Jahresmotto 2016

Auf die Idee, dem neuen Jahr ein Motto voranzustellen, bin ich zum ersten Mal vor einem Jahr gestoßen, bei MamaDenkt. Sie gefällt mir. Und in diesem Jahr habe ich gar nicht unbedingt gesucht. Es ist eher so, dass die Worte wie von selbst zu mir gekommen sind.

Verbunden Sein.

Das klingt vielleicht alles andere als spektakulär. Es bedeutet mir aber sehr viel. Es geht um viele Ebenen, die da mitschwingen: Verbunden sein…

Mit meinen Kindern. Schon im letzten Jahr hatte ich mir vorgenommen, meine Kinder jeden Tag bewusst zu geniessen. Sie sind einfach so wunderbar. Genial. Witzig. Bezaubernd. Ich will mit ihnen lachen, toben, ausgelassen sein. Jeden Tag. Zudem habe ich mir vorgenommen, viel bewusster den Blickkontakt mit ihnen aufzunehmen. Ich bin so oft in dem Modus ja gleich… ich will nur noch eben… und schaue sie dabei nicht einen Moment an. Diesen Modus werde ich auch im neuen Jahr nicht einfach abstellen können. Aber ich will immer wieder inne halten, ihnen in die Augen schauen, in Verbindung sein.

Mit meinen Freunden. Bei Vivian Dittmar habe ich gelesen, dass Singles im Schnitt fünf enge Freundschaften haben. Wenn sie eine Beziehung eingehen, verringert sich die Zahl (aus Zeitgründen?) auf vier – den neuen Partner inklusive. Unterm Strich verliert man also zwei Freundschaften. Jetzt sind in den letzten Jahren neben meinem Mann noch zwei weitere Wesen in mein Leben getreten, zu denen die Beziehung enger nicht sein könnte. Meine beiden Söhne. Heißt das, dass ich jetzt gar keine Zeit mehr für Freunde habe?
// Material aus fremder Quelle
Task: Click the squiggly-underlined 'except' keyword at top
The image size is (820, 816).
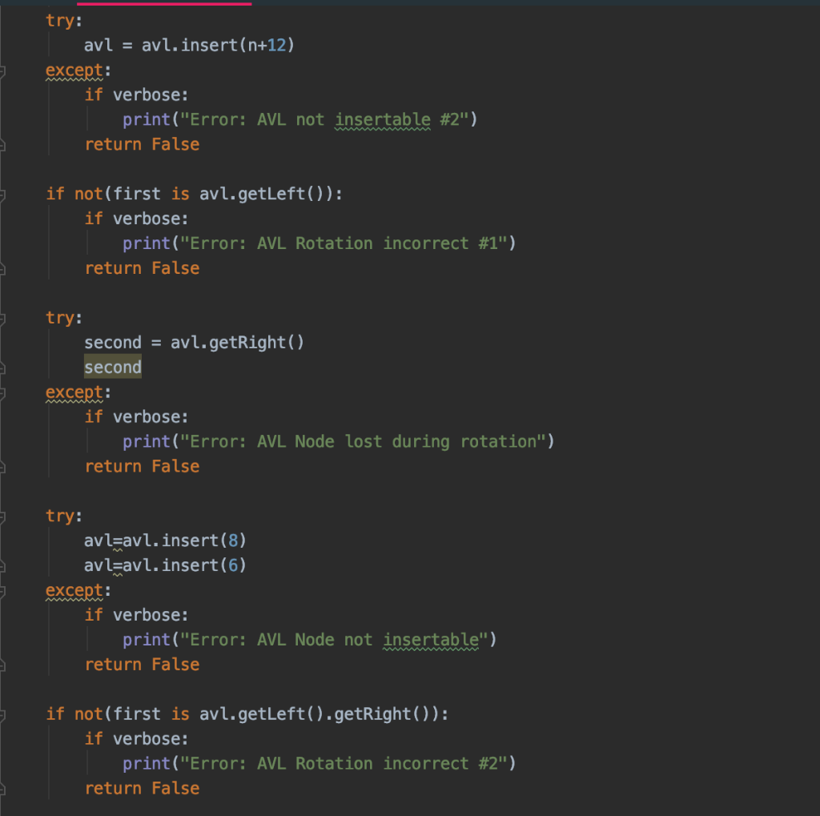Action: click(x=72, y=70)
Im letzten Jahr hat es sich manchmal so angefühlt. Dass sie alle deutschlandweit verstreut wohnen, macht die Sache nicht unbedingt einfacher. Trotzdem. Ich möchte wieder mehr Freundschaft leben. Live, am Telefon, via Skype – egal, Hauptsache verbunden!

Mit einer Gemeinschaft. Dieses Thema begleitet mich schon länger. So ganz genau kann ich noch gar nicht fassen, was ich suche. Es geht mir um Menschen, die ähnliche Themen haben: ein „Dorf“ für Kinder, Spiritualität, Naturverbundenheit. Menschen, die ebenfalls etwas bewegen wollen. Menschen, die das auf eine gewisse Art und Weise verbindlich gemeinsam tun. Was genau? Wie genau? Ich weiß es noch nicht.
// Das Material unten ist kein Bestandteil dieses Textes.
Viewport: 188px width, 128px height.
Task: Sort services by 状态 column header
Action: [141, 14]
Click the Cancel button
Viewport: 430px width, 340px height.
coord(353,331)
Mit der Natur. Ich bin ein Teil der Natur, im Grunde ein ziemlich kleiner, unbedeutender Teil, aber verbunden mit allem. Es wird mir immer wichtiger, das zu leben, auch und gerade  zusammen mit meinen Kindern. Ich freue mich auf die Zeit im Garten, im Wald, am Meer – was auch immer 2016 alles kommen wird.

Mit meiner Lebensaufgabe. Dieses Thema beschäftigt mich mehr und mehr. Ich habe einen Beruf, den ich sehr liebe und der mir wunderbare Entwicklungsmöglichkeiten bietet. Trotzdem arbeitet es in mir. Ich habe den Eindruck, da wird in nächster Zeit etwas an Klarheit gewinnen. Da wird sich etwas herauskristallisieren. Und im Moment bin ich ziemlich ungeduldig, weil ich nicht weiß, was da kommt!

Mit meinem Herzen. Das war vielleicht eine der größten Erkenntnisse im letzten Jahr: Es gibt eine Instanz in mir, die ist verbunden mit einer höheren Wirklichkeit. Und sie gibt mir ziemlich klare Impulse. Die haben nicht gerade viel mit dem zu tun, wie mein Kopf sich die Dinge zurecht legt. Aber sie tun mir gut. Und sie weisen eine Richtung. Dem Ruf des Herzens zu folgen, ist ziemlich aufregend, um nicht zu sagen abenteuerlich. Aber es fühlt sich richtig an. Und wesentlich. Und mit Wesentlichem möchte ich verbunden sein!

Verbunden. Sein. Ich achte darauf, Verbindungen, die mir wichtig sind, bewusst zu leben und zu gestalten. Und ich weiß: Ich bin eingebunden in ein größeres Ganzes. Ich darf SEIN.